YOGI FAILINGS- December 11, 2009

Funny yoga no shirt 


I’m pretty good at yoga, the physical part, but horrible at the mental part, which is where yoga can make important changes in your life. I had not been to yoga in about a month because I decided to branch out from my Brooklyn yoga studio- Mala Yoga – and try a yoga studio in Manhattan. In the  Manhattan studio I went to , when you check in they give you a number and then you go in the yoga studio and find your number on the floor and that is your spot. I found my spot and there was someone on my number. I explained to her that she was on my number and she told me I could take her number because she wanted to be next to her friend. I stood there for a second because I wanted to have the spot I was assigned to and I was much bigger than the spot stealer and her friend but  I knew better than to make a scene about a number on the floor. I was wondering if the spot stealer’s friend even wanted that type of company, the type of company that breaks the rules at the yoga studio. I found my new number only to find someone on that number too. She said she always has spot eleven and I must have the information wrong. I started to go back to the friends to confirm I was in fact looking for the correct number but the whole thing seemed tiring and silly.  Instead I went back to the front desk and asked for my money back. They made me explain my childish reason for leaving and offered to intervene and help get my spot back but I had a feeling people were already wondering who the new girl is wandering around telling people they are on her number,  so I decided to leave gracefully.

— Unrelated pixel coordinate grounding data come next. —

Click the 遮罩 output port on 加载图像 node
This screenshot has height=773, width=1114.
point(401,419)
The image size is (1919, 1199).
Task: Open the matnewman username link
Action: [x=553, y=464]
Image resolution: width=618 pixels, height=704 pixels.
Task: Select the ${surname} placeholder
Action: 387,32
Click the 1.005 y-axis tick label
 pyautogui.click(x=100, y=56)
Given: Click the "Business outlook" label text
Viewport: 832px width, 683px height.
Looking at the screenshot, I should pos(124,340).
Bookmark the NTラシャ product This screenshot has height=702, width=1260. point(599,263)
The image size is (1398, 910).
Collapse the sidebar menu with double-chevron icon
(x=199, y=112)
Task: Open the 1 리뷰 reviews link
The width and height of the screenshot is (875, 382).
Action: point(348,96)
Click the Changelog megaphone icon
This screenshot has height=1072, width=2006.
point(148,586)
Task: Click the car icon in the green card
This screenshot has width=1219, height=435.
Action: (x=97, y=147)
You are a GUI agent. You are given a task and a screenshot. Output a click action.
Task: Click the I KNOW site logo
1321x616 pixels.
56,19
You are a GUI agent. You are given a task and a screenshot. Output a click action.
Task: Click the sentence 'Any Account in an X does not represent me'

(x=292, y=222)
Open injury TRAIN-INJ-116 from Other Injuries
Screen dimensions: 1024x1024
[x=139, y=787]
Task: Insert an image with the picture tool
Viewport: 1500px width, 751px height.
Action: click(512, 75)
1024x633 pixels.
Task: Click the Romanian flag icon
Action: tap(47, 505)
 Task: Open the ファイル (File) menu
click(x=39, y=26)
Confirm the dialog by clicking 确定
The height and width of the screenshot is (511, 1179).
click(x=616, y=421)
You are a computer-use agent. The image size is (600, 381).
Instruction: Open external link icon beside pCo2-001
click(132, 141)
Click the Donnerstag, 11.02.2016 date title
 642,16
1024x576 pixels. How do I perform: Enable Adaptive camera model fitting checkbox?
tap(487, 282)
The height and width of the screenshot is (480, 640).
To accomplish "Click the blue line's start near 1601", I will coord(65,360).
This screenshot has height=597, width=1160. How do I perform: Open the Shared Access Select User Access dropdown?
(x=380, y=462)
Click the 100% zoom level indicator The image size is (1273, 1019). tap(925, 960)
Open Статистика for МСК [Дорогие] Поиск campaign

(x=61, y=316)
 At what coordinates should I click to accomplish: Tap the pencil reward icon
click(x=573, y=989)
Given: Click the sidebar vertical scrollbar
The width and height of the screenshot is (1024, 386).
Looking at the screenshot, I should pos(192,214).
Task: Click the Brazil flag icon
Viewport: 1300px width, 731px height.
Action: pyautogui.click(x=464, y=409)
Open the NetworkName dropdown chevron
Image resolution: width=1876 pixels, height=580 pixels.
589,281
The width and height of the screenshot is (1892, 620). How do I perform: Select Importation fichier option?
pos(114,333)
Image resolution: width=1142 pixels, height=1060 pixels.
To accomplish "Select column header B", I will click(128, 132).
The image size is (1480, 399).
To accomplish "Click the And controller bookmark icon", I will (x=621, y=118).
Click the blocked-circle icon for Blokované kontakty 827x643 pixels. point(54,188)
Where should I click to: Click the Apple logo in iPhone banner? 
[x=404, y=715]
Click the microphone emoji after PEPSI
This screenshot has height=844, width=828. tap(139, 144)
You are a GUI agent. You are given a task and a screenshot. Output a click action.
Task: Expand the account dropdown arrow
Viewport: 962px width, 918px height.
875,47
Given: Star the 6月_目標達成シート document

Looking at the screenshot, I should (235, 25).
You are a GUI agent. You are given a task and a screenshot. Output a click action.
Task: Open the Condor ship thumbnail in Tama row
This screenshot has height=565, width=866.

I returned to my neighborhood yoga studio this week and I spent my 90 minute yoga class internally debating whether I should get a salad or chicken tikka masala for dinner. I ended up getting both. It cost me $39 dollars to leave my apartment for two hours.

My only complaint is there are often “partner” exercises in yoga. The teacher tells you to find a “partner” to practice some yoga poses that require you to touch and sometimes, put body weight on, your new “ partner”.  I think they should be called “stranger” exercises. Let’s call a spade a spade. Not only that, I think they should tell you in advance whether  you will be expected to work with others because yoga is typically an independent experience. I’m pretty particular about whose lower back and hamstrings I touch. Especially when there is limited clothing and sweat involved.

I do believe there should be some rules in yoga.  For instance, one should not be allowed to participate in yoga class when wearing shorts and only shorts. It’s ridiculous. And it’s a distraction. It’s hard enough to stay focused without the commotion of an eighty percent naked man doing downward dog. OK. I get it. You have a nice body, whoopee ding dong. I’ve never seen anyone hook up in a yoga class. A t shirt is not much of an encumbrance.  Cover up.

Chanting should be monitored. The beginning of class usually consists of chanting three ohm’s. One guy always says “ahhhhhhhhhhhhhhhhhhh” instead of “oooooooooooooooooooooooohhm”. I mean ALWAYS. And not once has he been reprimanded.  It’s not fair. I don’t particularly like “ohm” either. I would prefer a little staccato but guess what? I am not the founder of yoga chants. I know my place and I know how the chant goes. It’s not difficult. It’s the same sound every time. I saw that guy on the street and he said “ Hi!”. I wanted to say “don’t you mean Haaaaaaaaaaaaaaaaaa?”.

But I like yoga. I do.

 Yoga scary


Thanks for listening!



Kendra is a stand up comic living in Brooklyn where she owns a super comfortable bed. She spends most of her time wondering where the hell her sugar daddy is and hoping he didn’t settle.